**What is needed:** Would you retype, word for word, the line with "Task: Activate the" and each line after it to the end of the entries below, leaving the pictures out?

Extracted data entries
---
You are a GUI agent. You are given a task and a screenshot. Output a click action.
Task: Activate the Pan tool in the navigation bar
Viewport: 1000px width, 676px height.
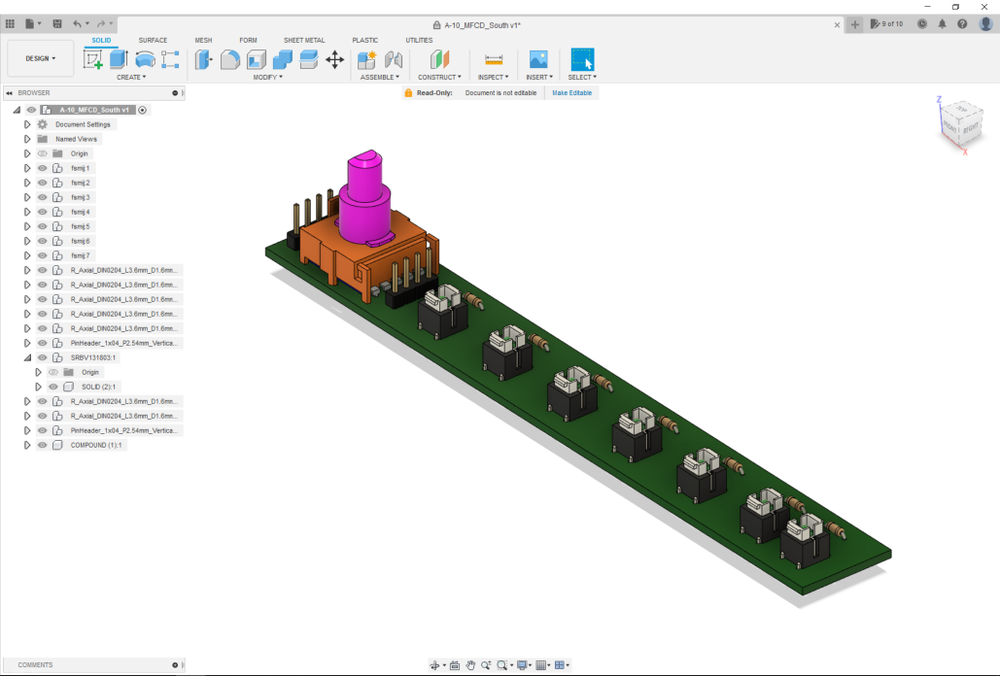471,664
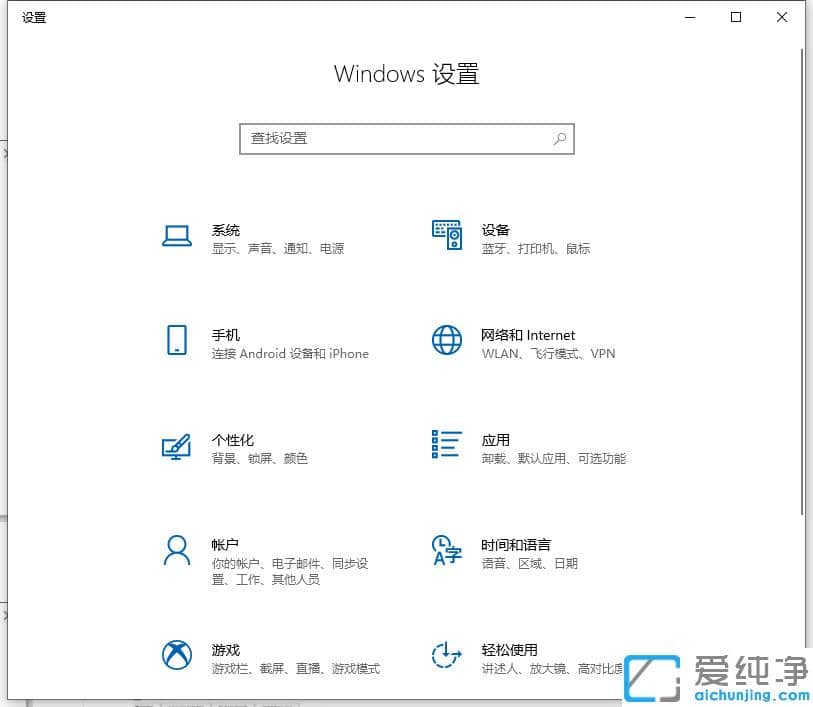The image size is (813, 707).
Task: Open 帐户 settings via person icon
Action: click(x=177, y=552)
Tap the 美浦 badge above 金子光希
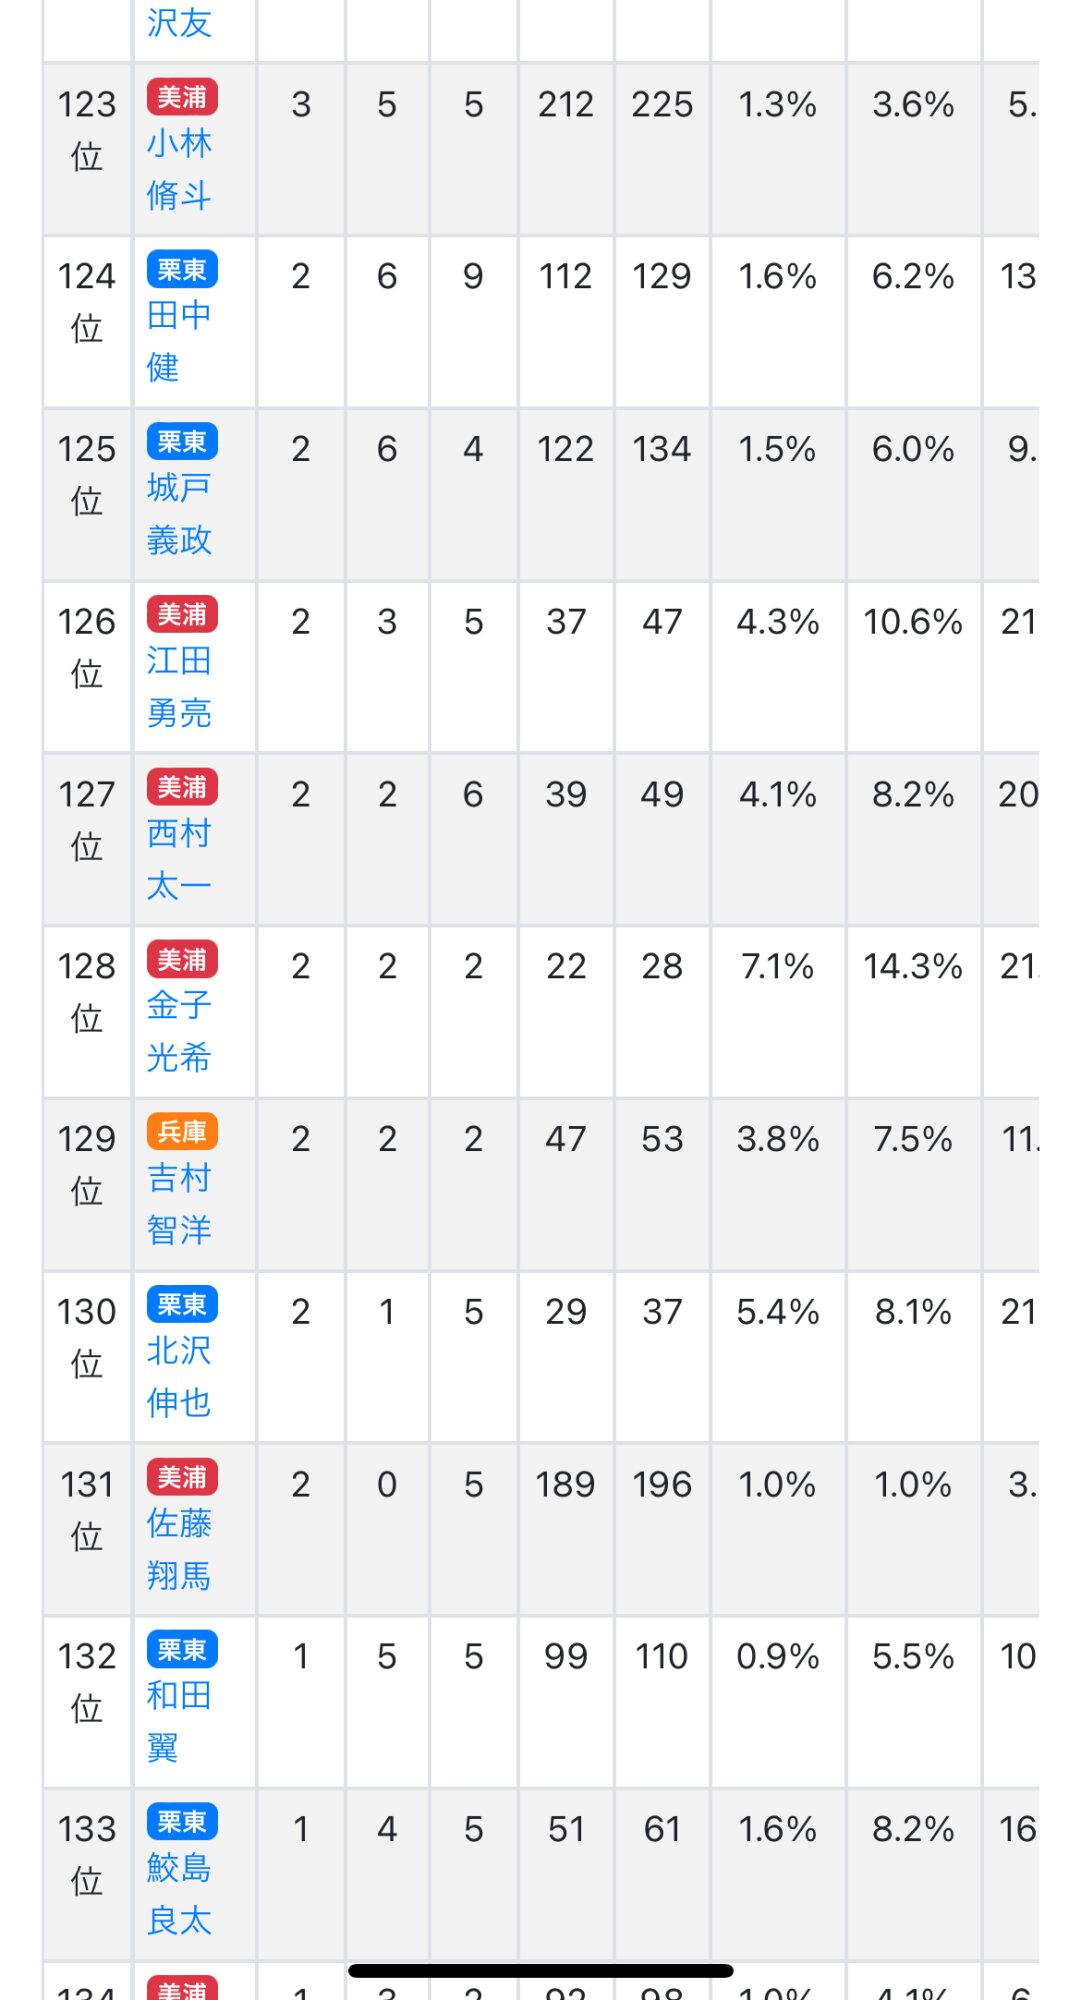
---
**Response:**
Task: Activate the Pan tool in the navigation bar
Viewport: 1000px width, 676px height.
471,664
The image size is (813, 707).
Task: Open 帐户 settings via person icon
Action: click(x=177, y=552)
Tap the 美浦 badge above 金子光希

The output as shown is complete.